Het geschil betreft vergoeding van vertragingsschade.
Standpunt van de consument
Voor het standpunt van de consument verwijst de commissie naar de overgelegde stukken. In de kern komt het standpunt op het volgende neer.
De consument heeft een [abonnement voor vrij reizen] gekocht bij de ondernemer voor [een bepaald traject] en heeft twee maal een vergoeding gevraagd vanwege opgelopen vertraging op dit traject. De ondernemer weigert ten onrechte een vergoeding te betalen nu de vervoerder van dit traject weliswaar [naam vervoersmaatschappij] is maar de consument een abonnement bij de ondernemer heeft gekocht. Naar aanleiding van deze weigering wenst de consument terugbetaling van de volledige abonnementskosten inclusief de wettelijke rente.

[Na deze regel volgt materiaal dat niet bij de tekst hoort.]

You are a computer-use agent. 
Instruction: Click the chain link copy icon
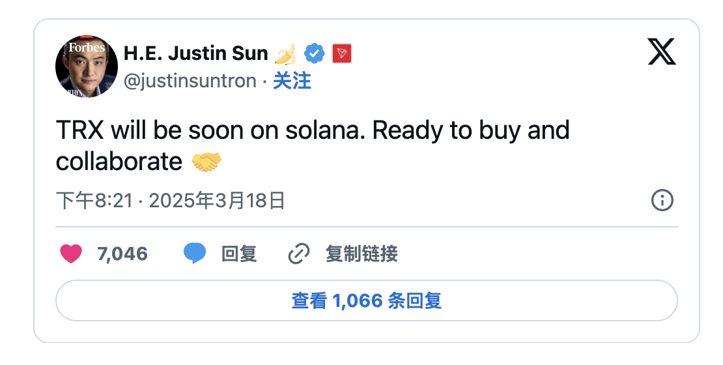point(298,254)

Standpunt van de ondernemer
Voor het standpunt van de ondernemer verwijst de commissie naar de overgelegde stukken. In de kern komt het standpunt op het volgende neer.
Op grond van de in deze van toepassing zijnde GTBV-regeling heeft de consument uitsluitend recht op een vergoeding vanwege opgelopen vertraging indien er sprake is van vertraging op een traject waarbij de ondernemer de vervoerder is. Nu de vervoerder op het bewuste traject [naam vervoersmaatschappij] is moet de consument zijn verzoek ter verkrijging van vertragingsschade indienen bij die vervoerder. Het maakt daarbij niet uit bij welke spoorweg onderneming het abonnement is afgesloten.
Voor de gevorderde terugbetaling van de volledige abonnementskosten inclusief de wettelijke rente bestaat geen grondslag. Deze vordering is ook niet onderbouwd of gemotiveerd.
Verzocht wordt de klacht ongegrond te verklaren.
Beoordeling van het geschil
De commissie heeft het volgende overwogen.
Met de ondernemer is de commissie van oordeel dat op grond van de in deze van toepassing zijnde GTBV-regeling de consument uitsluitend recht heeft op een vergoeding vanwege opgelopen vertraging indien er sprake is van vertraging op een traject waarbij de ondernemer de vervoerder is. Nu de vervoerder op het bewuste traject [naam vervoersmaatschappij] is moet de consument zijn verzoek ter verkrijging van vertragingsschade indienen bij die vervoerder. Het maakt daarbij niet uit bij welke spoorweg onderneming het abonnement is afgesloten.
Voorts stelt de commissie vast dat de consument terzake voldoende is geïnformeerd bij het afsluiten van het abonnement. Immers als onweersproken is naar voren gekomen dat bij het kopen van dit abonnement in het beeldscherm is aangegeven dat de reizen op het bewuste traject worden uitgevoerd door [naam vervoersmaatschappij] en is de consument akkoord gegaan met de Productvoorwaarden Abonnement Consumenten waaruit naar voren komt dat voorwaarden van de vervoerder waarmee de consument reist van toepassing zijn.
Daarnaast is als onweersproken naar voren gekomen dat [naam vervoersmaatschappij] een gelijkluidende vergoedingsregeling bij vertraging heeft als de ondernemer. Dat de consument, hoewel tijdig geïnformeerd door de ondernemer, te laat, te weten niet binnen twee maanden zijn claims bij [naam vervoersmaatschappij] heeft ingediend, komt geheel voor risico van de consument.
Reeds op grond van het hiervoor is overwogen zal de klacht als ongegrond worden afgewezen. Van schade door toedoen van de ondernemer in deze is ook niet gebleken. Hetgeen de consument in dit verband heeft gevorderd zal dan ook worden afgewezen.
Hetgeen de consument voorts nog heeft aangevoerd behoeft geen bespreking nu dit niet tot een ander oordeel kan leiden.
Derhalve wordt als volgt beslist.
Beslissing
Verklaart de klacht ongegrond en wijst het door de consument verlangde af.
Aldus beslist door de Geschillencommissie Openbaar Vervoer, bestaande uit de heer mr. N. Schaar, voorzitter, de heer mr. D. van Setten, mevrouw drs. P.C. Hoogeveen – de Klerk, leden, op 30 oktober 2019.